DATA PROVIDED:

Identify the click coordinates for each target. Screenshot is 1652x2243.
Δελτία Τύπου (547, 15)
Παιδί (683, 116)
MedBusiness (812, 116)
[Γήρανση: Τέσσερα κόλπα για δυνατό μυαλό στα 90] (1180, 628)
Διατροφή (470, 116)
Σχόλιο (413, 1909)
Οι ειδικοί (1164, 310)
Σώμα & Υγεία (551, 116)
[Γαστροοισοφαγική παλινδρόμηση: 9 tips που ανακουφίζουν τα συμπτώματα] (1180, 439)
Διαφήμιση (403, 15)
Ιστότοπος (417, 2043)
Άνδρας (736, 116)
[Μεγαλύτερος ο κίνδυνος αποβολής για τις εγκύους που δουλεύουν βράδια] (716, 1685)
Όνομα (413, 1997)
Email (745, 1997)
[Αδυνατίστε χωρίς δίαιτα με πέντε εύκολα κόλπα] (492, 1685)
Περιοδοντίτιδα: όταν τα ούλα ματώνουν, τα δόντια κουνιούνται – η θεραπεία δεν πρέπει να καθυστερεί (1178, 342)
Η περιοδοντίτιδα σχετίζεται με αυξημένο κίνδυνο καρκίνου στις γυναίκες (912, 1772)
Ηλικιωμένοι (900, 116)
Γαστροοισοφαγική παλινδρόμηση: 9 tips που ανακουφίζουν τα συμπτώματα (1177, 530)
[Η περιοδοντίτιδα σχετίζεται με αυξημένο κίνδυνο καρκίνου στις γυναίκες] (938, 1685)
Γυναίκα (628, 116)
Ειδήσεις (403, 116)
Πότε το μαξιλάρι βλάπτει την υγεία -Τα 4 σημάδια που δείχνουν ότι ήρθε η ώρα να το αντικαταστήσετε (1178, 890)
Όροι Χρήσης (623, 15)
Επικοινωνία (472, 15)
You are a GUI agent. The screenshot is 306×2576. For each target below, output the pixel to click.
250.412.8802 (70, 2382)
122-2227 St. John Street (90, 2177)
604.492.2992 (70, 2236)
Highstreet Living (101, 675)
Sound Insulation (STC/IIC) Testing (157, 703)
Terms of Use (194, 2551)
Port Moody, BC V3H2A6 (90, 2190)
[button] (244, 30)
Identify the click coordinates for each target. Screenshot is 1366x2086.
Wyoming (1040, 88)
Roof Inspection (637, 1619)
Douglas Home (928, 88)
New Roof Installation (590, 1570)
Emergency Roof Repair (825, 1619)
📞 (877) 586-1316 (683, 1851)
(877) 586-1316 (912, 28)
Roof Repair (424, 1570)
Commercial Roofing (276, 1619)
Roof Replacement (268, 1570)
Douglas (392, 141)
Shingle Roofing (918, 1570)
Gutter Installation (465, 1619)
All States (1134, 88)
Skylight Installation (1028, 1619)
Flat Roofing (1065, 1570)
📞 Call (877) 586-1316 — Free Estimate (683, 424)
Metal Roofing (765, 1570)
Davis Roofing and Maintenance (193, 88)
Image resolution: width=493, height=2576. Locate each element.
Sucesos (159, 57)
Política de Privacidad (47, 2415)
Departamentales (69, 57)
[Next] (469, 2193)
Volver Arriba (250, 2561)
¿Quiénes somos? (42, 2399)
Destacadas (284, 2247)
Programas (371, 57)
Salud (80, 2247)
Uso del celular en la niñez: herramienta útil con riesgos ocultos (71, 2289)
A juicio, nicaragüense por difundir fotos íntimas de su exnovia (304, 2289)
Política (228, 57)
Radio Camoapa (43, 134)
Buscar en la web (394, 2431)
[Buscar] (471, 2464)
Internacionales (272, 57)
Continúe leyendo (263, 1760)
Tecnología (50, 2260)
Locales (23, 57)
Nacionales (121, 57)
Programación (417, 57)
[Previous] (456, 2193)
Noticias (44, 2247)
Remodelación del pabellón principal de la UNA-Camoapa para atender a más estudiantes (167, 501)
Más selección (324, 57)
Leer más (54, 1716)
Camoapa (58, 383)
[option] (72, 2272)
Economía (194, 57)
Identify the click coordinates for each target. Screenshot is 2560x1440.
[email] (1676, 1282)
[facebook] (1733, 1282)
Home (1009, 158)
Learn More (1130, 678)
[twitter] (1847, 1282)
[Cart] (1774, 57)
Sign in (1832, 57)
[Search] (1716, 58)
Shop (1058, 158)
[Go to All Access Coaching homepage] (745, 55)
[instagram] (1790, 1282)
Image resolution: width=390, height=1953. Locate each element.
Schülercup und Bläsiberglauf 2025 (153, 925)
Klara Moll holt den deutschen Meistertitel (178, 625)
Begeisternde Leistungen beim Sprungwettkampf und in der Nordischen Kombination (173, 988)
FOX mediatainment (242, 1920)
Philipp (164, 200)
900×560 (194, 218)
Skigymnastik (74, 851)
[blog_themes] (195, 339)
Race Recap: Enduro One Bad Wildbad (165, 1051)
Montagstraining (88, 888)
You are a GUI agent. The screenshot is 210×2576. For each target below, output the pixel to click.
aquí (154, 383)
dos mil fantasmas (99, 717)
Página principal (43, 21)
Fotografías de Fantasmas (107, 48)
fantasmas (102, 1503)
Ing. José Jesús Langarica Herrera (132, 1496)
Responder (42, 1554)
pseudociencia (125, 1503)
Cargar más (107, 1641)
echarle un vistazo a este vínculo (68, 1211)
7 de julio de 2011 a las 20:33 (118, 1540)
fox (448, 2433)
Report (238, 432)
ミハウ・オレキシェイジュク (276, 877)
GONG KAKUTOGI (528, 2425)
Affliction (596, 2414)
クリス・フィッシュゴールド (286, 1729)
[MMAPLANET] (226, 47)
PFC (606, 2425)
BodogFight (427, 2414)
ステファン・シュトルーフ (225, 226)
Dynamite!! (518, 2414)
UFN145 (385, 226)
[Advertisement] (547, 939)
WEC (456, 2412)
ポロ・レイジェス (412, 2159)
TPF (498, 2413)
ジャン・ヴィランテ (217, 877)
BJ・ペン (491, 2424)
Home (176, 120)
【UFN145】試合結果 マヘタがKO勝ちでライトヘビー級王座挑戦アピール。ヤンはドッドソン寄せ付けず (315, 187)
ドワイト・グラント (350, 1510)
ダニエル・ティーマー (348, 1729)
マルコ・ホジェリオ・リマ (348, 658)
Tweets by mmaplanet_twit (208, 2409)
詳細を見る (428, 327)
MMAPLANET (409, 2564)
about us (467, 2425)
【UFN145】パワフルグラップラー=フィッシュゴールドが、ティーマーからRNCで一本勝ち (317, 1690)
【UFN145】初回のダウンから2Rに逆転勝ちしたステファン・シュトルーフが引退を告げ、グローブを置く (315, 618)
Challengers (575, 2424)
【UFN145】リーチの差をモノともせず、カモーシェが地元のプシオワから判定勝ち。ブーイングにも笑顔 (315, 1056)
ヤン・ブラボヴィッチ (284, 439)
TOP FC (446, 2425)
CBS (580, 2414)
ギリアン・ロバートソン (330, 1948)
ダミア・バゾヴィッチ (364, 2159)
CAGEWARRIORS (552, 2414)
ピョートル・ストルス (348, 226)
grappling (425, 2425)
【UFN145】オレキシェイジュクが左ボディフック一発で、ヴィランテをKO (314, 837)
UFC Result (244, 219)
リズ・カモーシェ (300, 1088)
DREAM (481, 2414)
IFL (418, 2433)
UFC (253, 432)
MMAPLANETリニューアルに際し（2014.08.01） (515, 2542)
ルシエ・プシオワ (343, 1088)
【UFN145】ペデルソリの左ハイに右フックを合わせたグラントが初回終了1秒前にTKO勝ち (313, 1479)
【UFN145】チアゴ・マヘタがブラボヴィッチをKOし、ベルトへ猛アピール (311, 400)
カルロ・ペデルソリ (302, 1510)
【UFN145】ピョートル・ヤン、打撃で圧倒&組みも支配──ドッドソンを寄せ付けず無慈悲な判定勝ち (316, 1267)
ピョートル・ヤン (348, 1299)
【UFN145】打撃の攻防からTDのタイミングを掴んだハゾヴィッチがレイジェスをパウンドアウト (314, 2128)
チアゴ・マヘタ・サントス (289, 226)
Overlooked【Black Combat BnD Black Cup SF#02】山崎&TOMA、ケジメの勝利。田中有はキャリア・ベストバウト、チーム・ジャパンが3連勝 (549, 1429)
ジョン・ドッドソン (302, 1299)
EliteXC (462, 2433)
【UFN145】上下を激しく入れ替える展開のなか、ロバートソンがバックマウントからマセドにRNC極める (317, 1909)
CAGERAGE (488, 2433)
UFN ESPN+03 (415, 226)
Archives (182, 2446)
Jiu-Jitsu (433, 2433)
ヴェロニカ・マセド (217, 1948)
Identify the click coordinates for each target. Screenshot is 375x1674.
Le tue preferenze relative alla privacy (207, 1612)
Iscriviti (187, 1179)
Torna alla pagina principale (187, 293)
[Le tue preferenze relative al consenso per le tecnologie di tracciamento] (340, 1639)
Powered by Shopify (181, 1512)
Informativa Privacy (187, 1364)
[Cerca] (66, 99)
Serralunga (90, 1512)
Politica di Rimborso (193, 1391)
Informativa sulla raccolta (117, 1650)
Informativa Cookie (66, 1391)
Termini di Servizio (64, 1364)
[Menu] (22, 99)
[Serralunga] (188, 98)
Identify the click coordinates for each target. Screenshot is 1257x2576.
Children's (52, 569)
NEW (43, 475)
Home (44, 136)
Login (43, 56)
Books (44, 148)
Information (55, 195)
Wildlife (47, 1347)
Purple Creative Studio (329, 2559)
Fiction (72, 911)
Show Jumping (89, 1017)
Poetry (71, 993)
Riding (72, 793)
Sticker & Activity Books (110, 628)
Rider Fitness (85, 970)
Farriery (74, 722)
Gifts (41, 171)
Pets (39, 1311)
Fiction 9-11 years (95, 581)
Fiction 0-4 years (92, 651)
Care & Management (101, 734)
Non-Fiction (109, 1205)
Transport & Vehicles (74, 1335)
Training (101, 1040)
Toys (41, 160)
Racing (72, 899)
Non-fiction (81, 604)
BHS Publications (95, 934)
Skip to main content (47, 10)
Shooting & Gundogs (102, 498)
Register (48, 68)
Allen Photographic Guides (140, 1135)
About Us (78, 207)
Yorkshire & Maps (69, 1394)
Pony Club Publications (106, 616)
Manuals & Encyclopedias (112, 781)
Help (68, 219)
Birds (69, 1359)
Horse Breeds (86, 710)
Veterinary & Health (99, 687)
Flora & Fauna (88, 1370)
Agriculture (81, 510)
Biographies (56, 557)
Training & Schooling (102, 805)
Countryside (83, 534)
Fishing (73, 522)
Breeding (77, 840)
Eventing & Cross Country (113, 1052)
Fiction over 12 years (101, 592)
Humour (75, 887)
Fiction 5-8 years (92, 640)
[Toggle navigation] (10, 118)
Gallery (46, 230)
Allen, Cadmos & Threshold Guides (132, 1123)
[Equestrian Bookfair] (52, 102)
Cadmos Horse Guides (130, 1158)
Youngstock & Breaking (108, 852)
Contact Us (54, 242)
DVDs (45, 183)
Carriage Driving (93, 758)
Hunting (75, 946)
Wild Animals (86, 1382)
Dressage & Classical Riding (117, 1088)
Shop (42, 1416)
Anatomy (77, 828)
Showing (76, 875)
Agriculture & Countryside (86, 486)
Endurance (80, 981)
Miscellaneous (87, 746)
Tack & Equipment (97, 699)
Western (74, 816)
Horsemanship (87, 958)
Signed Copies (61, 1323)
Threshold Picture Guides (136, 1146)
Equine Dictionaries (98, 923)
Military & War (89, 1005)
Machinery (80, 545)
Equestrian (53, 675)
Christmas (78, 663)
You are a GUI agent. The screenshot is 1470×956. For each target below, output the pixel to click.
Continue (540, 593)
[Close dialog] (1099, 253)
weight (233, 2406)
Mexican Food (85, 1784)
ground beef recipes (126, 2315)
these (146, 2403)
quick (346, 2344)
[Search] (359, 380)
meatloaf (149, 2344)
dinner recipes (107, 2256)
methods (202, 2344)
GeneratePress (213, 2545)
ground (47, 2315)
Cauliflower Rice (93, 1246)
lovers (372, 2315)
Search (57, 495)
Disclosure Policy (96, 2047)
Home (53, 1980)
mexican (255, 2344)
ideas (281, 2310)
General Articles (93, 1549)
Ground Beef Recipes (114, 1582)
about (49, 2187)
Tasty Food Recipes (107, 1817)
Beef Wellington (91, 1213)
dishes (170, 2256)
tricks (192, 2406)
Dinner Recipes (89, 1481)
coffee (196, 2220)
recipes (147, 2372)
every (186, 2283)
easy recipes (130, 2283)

WHAT IS REQUIRED: Copy, please, every line from the start of the entries down to the line that holds "Ειδήσεις (403, 116)", with both of those lines included and no others.

TASK RESPONSE:
Identify the click coordinates for each target. Screenshot is 1652x2243.
Δελτία Τύπου (547, 15)
Παιδί (683, 116)
MedBusiness (812, 116)
[Γήρανση: Τέσσερα κόλπα για δυνατό μυαλό στα 90] (1180, 628)
Διατροφή (470, 116)
Σχόλιο (413, 1909)
Οι ειδικοί (1164, 310)
Σώμα & Υγεία (551, 116)
[Γαστροοισοφαγική παλινδρόμηση: 9 tips που ανακουφίζουν τα συμπτώματα] (1180, 439)
Διαφήμιση (403, 15)
Ιστότοπος (417, 2043)
Άνδρας (736, 116)
[Μεγαλύτερος ο κίνδυνος αποβολής για τις εγκύους που δουλεύουν βράδια] (716, 1685)
Όνομα (413, 1997)
Email (745, 1997)
[Αδυνατίστε χωρίς δίαιτα με πέντε εύκολα κόλπα] (492, 1685)
Περιοδοντίτιδα: όταν τα ούλα ματώνουν, τα δόντια κουνιούνται – η θεραπεία δεν πρέπει να καθυστερεί (1178, 342)
Η περιοδοντίτιδα σχετίζεται με αυξημένο κίνδυνο καρκίνου στις γυναίκες (912, 1772)
Ηλικιωμένοι (900, 116)
Γαστροοισοφαγική παλινδρόμηση: 9 tips που ανακουφίζουν τα συμπτώματα (1177, 530)
[Η περιοδοντίτιδα σχετίζεται με αυξημένο κίνδυνο καρκίνου στις γυναίκες] (938, 1685)
Γυναίκα (628, 116)
Ειδήσεις (403, 116)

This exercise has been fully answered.